• [Task objective] Keep only the lines of the data below that contain "computer", and copy them.

• [Records shown]
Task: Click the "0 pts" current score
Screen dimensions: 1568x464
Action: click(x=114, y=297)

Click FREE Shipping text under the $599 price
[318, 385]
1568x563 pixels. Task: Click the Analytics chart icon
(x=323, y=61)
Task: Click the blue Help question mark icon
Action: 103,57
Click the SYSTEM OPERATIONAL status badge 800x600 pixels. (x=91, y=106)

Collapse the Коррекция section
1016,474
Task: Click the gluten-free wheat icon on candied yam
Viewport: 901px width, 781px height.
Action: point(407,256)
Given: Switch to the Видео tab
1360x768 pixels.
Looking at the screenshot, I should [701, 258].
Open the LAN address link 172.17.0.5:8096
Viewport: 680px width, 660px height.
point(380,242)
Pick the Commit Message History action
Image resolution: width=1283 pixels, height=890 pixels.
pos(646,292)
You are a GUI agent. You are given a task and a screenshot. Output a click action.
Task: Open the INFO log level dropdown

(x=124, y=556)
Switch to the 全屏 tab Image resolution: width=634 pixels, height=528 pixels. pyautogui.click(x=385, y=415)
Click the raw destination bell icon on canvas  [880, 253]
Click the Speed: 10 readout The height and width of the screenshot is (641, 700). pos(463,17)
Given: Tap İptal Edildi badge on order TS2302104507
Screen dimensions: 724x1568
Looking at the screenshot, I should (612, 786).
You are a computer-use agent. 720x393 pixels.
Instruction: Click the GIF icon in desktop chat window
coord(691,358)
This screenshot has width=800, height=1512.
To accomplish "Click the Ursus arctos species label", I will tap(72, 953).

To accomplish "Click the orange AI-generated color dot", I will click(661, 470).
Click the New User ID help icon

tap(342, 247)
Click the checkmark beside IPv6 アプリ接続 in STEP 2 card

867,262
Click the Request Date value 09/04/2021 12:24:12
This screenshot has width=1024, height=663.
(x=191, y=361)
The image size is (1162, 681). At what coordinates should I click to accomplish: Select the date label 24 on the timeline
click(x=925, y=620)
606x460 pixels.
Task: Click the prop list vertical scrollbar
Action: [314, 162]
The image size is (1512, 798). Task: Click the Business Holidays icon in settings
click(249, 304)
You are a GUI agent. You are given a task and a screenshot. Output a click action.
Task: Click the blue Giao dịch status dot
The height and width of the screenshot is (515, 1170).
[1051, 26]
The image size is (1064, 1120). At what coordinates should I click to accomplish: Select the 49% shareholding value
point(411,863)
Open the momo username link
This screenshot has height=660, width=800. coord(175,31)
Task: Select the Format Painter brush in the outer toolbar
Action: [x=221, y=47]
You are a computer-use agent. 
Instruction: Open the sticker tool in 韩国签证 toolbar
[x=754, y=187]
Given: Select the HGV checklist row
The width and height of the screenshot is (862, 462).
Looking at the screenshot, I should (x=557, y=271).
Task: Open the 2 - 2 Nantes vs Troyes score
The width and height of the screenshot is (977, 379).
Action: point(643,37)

• [Written answer]
You are a computer-use agent. 720x393 pixels.
You are a computer-use agent. 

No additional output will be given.